Und diese Vorgabe sei für die Ausländerbehörde des Kissinger Landratsamtes bindend, bekräftigt Seufert. Für Romanetzkiy geht es nach Seuferts Worten jetzt darum, möglichst schnell eine Anstellung in einer musikalischen Einrichtung zu finden, von der er sich und seine Familie ernähren kann.
Visum nur für Künstler
Doch das ist leichter gesagt als getan. „Ich weiß derzeit nicht, wie es weitergeht“, sagt Dmitry Romanetzkiy im Gespräch mit der Main-Post. „Die Situation ist schwierig, weil mein Visum nur für eine Arbeit als Künstler gilt.“ Vom EZ ist nichts mehr zu erwarten, die Einrichtung ist seit Jahresbeginn geschlossen. Um die Rückzahlung seiner ans EZ überwiesenen finanziellen Grundsicherung in Höhe von 10 000 Euro kämpft Romanetzkiy jetzt vor dem Zivilgericht. „Aber ich fürchte, das Geld verlieren wir.“
Der 50-Jährige hat sich mit seiner Frau und zwei Kindern sehr gut in Waldfenster integriert. „Die Gemeinde ist für uns wie eine große Familie geworden.“ Dankbar zeigt sich der studierte Chorleiter für viele praktische Hilfen wie Kinderkleidung und Lebensmittel, die Waldfensterer Mitbürger seiner Familie zukommen lassen.
Hoffnung setzt er außerdem auf eine Unterschriftenliste solidarischer Mitmenschen, die an das Landratsamt geschickt wurde. „Von dort müsste jetzt eine Initiative kommen“, sagt der 50-Jährige mit Nachdruck. Pressesprecher Seufert versichert gegenüber der Main-Post: „Niemand hier will die Ausweisung von Herrn Romanetzkiy.“ Man werde alle Möglichkeiten austarieren, die Familie sei auch entsprechend beraten worden, sagt Seufert.
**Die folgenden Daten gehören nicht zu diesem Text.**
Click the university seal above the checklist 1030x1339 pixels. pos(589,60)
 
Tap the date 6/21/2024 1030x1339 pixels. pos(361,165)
Georg Schmitt, Vorsitzender des von Romanetzkiy seit vergangenen September geleiteten Folklorechores, hofft auf ein gutes Ende der Situation. „Anfangs konnte er nur ein paar Brocken Deutsch“, erinnert sich Schmitt. „Doch er hat mittlerweile sehr große Fortschritte gemacht.“ Man sei hochzufrieden mit der Arbeit des erfahrenen Moskauers und bemüht, ihn bei der Suche nach Arbeit zu unterstützen. „Aber der Zeitfaktor drängt“, weiß Schmitt.